═══ Dataset records ═══

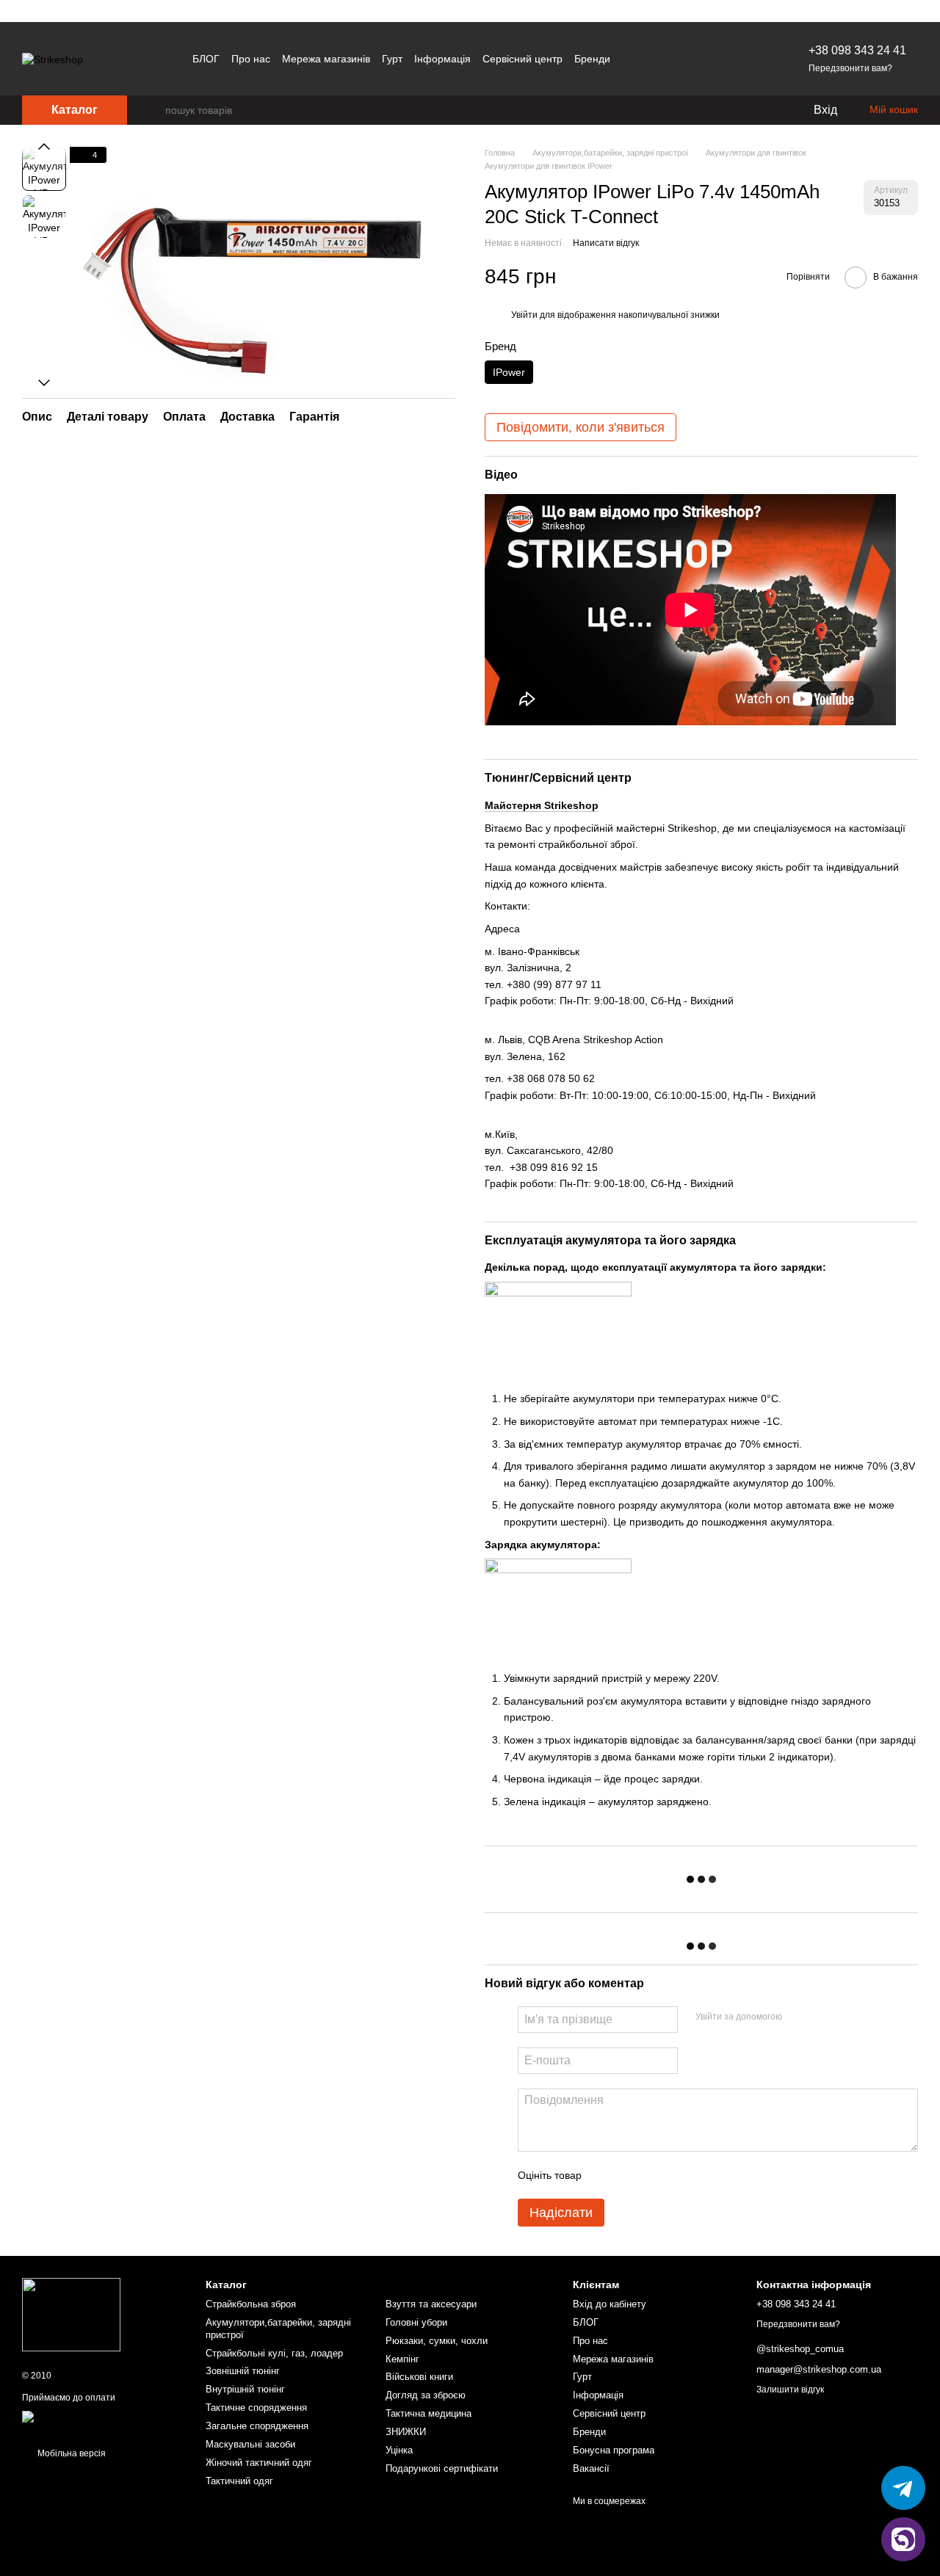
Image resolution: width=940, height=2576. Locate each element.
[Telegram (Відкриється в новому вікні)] (709, 59)
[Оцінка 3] (653, 2175)
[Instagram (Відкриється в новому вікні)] (691, 59)
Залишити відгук (790, 2389)
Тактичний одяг (239, 2480)
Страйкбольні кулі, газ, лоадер (274, 2353)
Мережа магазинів (326, 59)
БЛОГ (206, 59)
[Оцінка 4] (676, 2175)
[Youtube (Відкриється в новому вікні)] (744, 59)
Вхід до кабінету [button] (609, 2304)
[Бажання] (771, 110)
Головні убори (416, 2322)
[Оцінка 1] (606, 2175)
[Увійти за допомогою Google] (822, 2017)
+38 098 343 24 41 (857, 50)
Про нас (250, 59)
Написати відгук (606, 243)
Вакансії (591, 2468)
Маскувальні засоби (250, 2444)
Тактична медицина (428, 2413)
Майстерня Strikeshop (542, 805)
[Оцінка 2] (629, 2175)
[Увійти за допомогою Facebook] (798, 2017)
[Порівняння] (741, 110)
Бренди (592, 59)
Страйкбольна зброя (251, 2304)
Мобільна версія (70, 2453)
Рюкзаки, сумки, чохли (437, 2340)
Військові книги (419, 2376)
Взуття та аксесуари (431, 2304)
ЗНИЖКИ (406, 2431)
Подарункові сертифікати (442, 2468)
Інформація (442, 59)
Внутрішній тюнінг (245, 2389)
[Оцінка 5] (700, 2175)
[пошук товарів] (153, 110)
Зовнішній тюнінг (243, 2370)
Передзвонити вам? (850, 68)
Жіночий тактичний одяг (259, 2462)
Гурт (392, 59)
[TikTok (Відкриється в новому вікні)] (726, 59)
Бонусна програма (613, 2450)
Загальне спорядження (257, 2425)
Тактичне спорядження (256, 2407)
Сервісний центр (522, 59)
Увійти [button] (524, 315)
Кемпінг (402, 2359)
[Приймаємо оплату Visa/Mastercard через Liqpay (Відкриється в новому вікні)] (103, 2422)
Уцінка (399, 2450)
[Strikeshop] (71, 2314)
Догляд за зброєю (426, 2395)
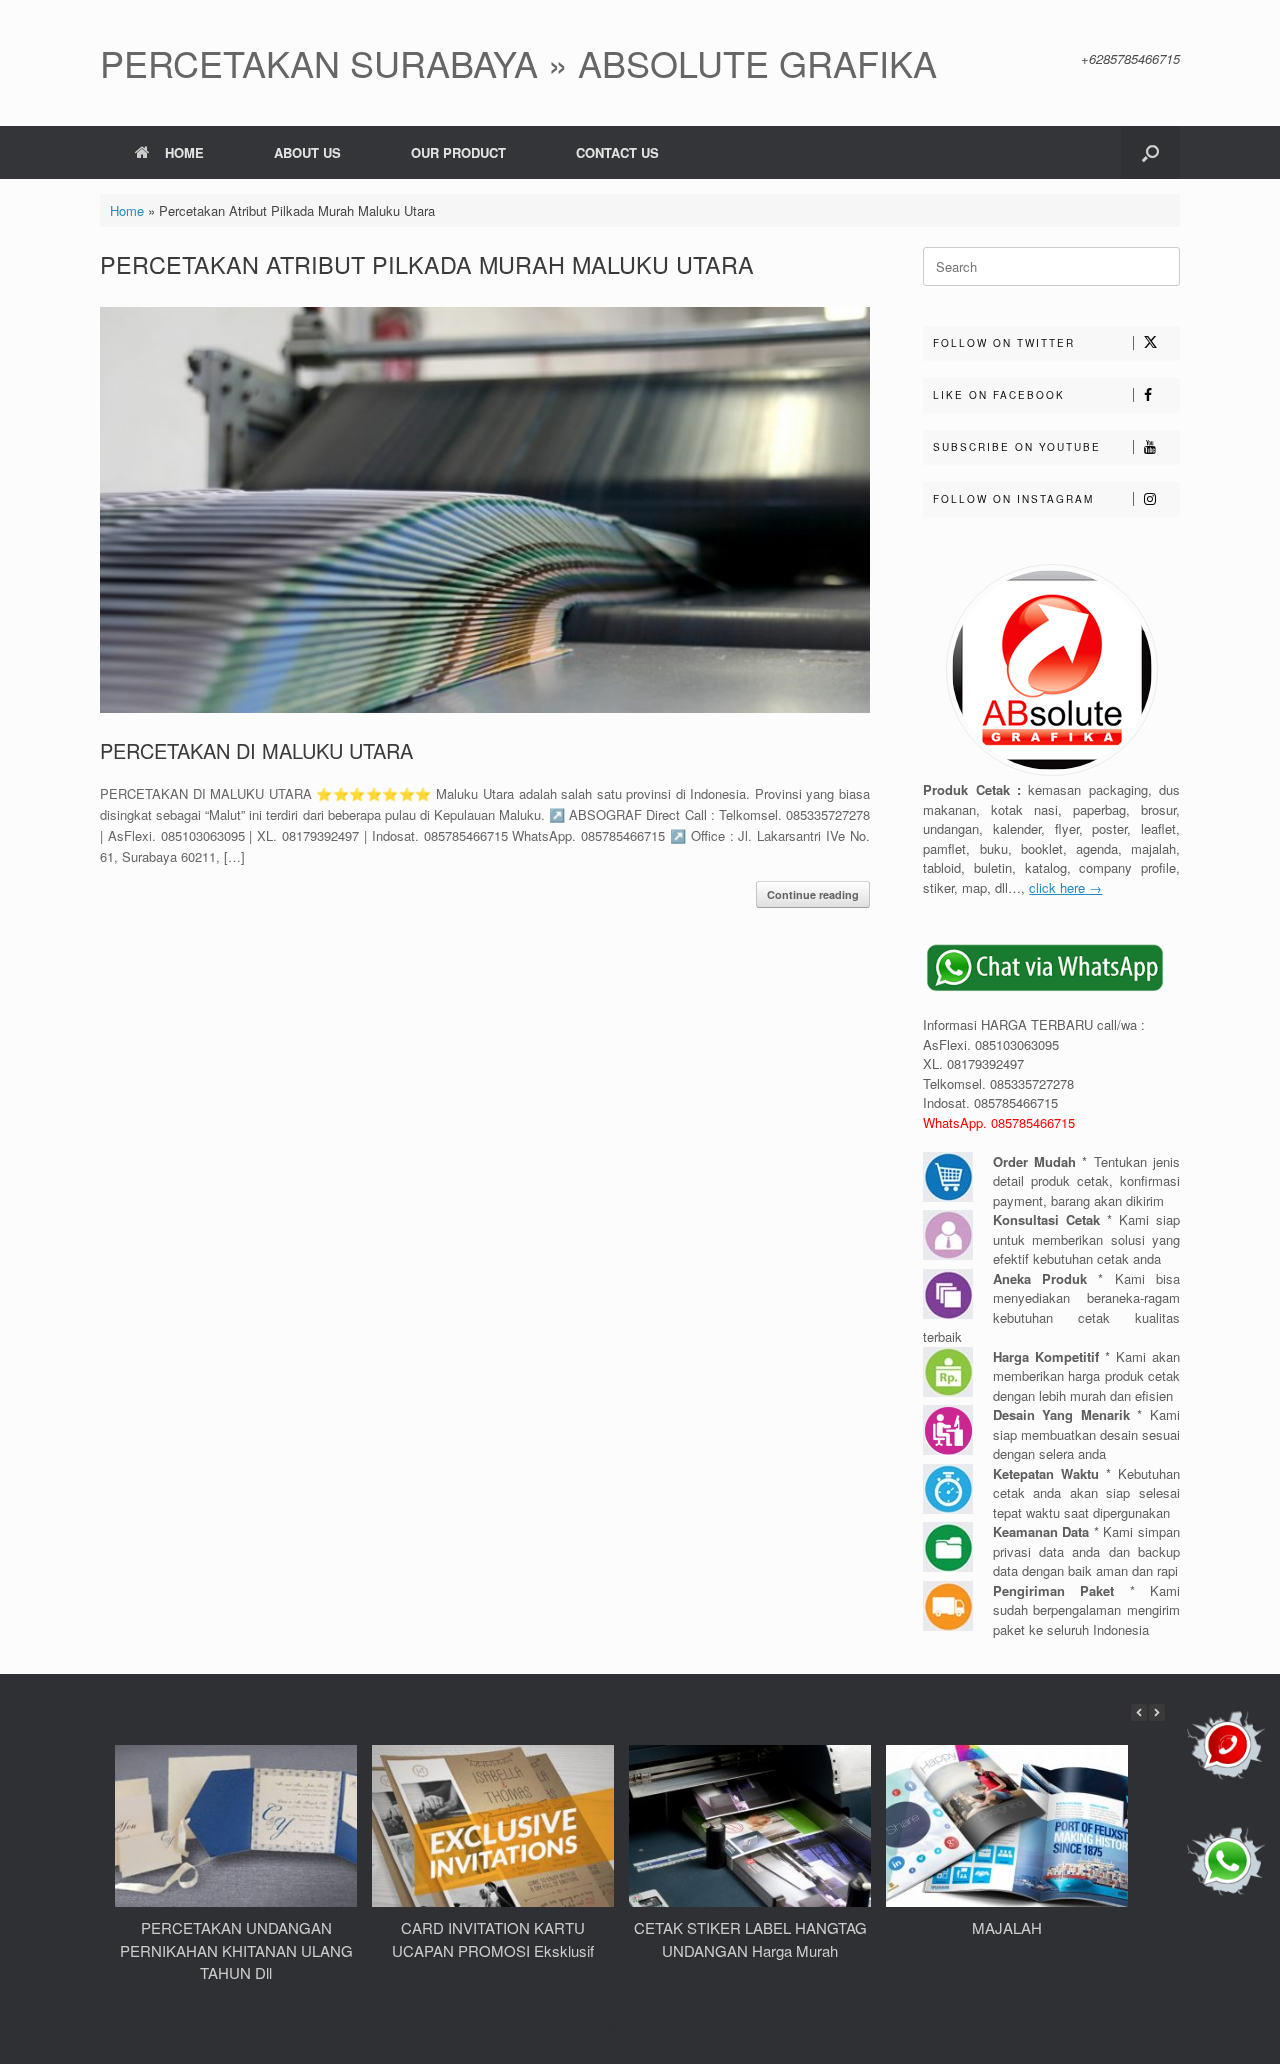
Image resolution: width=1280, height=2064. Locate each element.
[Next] (1157, 1712)
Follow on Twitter (1004, 343)
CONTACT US (617, 152)
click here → (1065, 887)
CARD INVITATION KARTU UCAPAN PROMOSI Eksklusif (493, 1939)
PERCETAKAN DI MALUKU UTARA (256, 750)
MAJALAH (1007, 1927)
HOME (184, 152)
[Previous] (1139, 1712)
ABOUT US (307, 152)
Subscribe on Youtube (1017, 447)
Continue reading (813, 894)
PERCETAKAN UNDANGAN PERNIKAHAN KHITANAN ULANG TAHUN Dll (236, 1950)
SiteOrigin (666, 2025)
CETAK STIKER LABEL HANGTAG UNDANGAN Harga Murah (750, 1939)
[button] (1150, 152)
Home (127, 210)
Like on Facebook (999, 395)
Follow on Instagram (1013, 499)
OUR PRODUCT (458, 152)
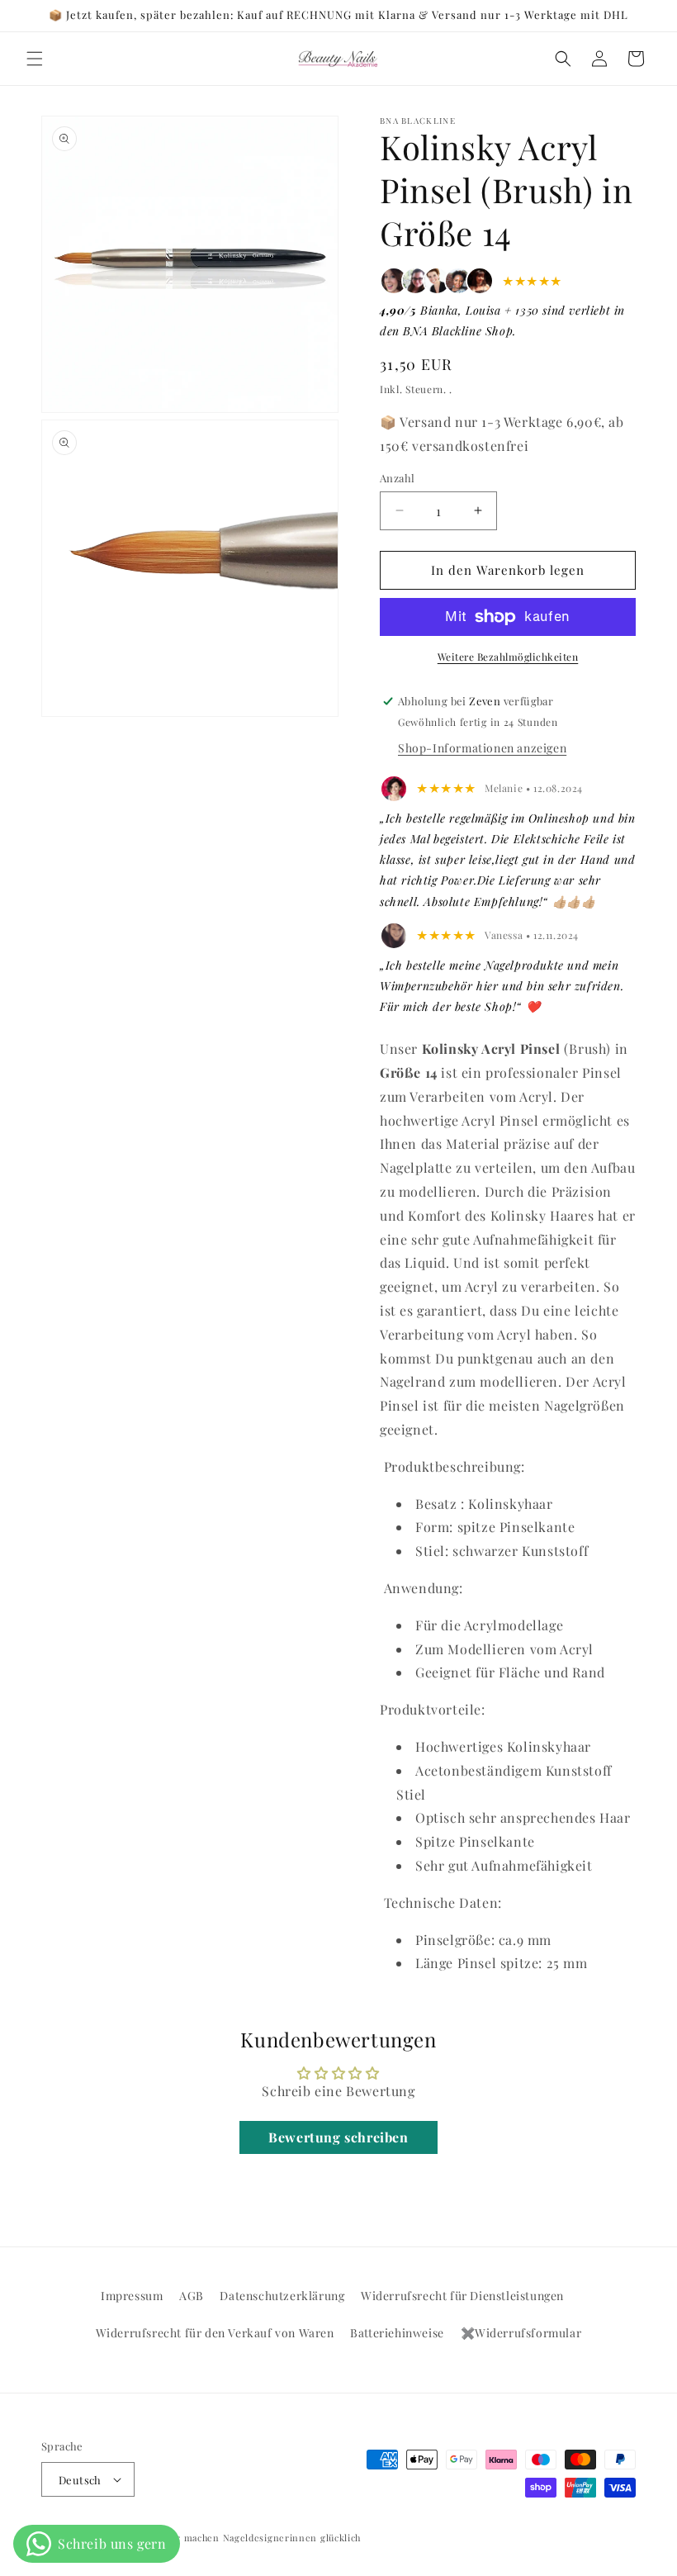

═══

* [What is required]
Considering the records line by line, how many lines hold the string "Locate"? Say only the number.

* [Reply to the exercise]
2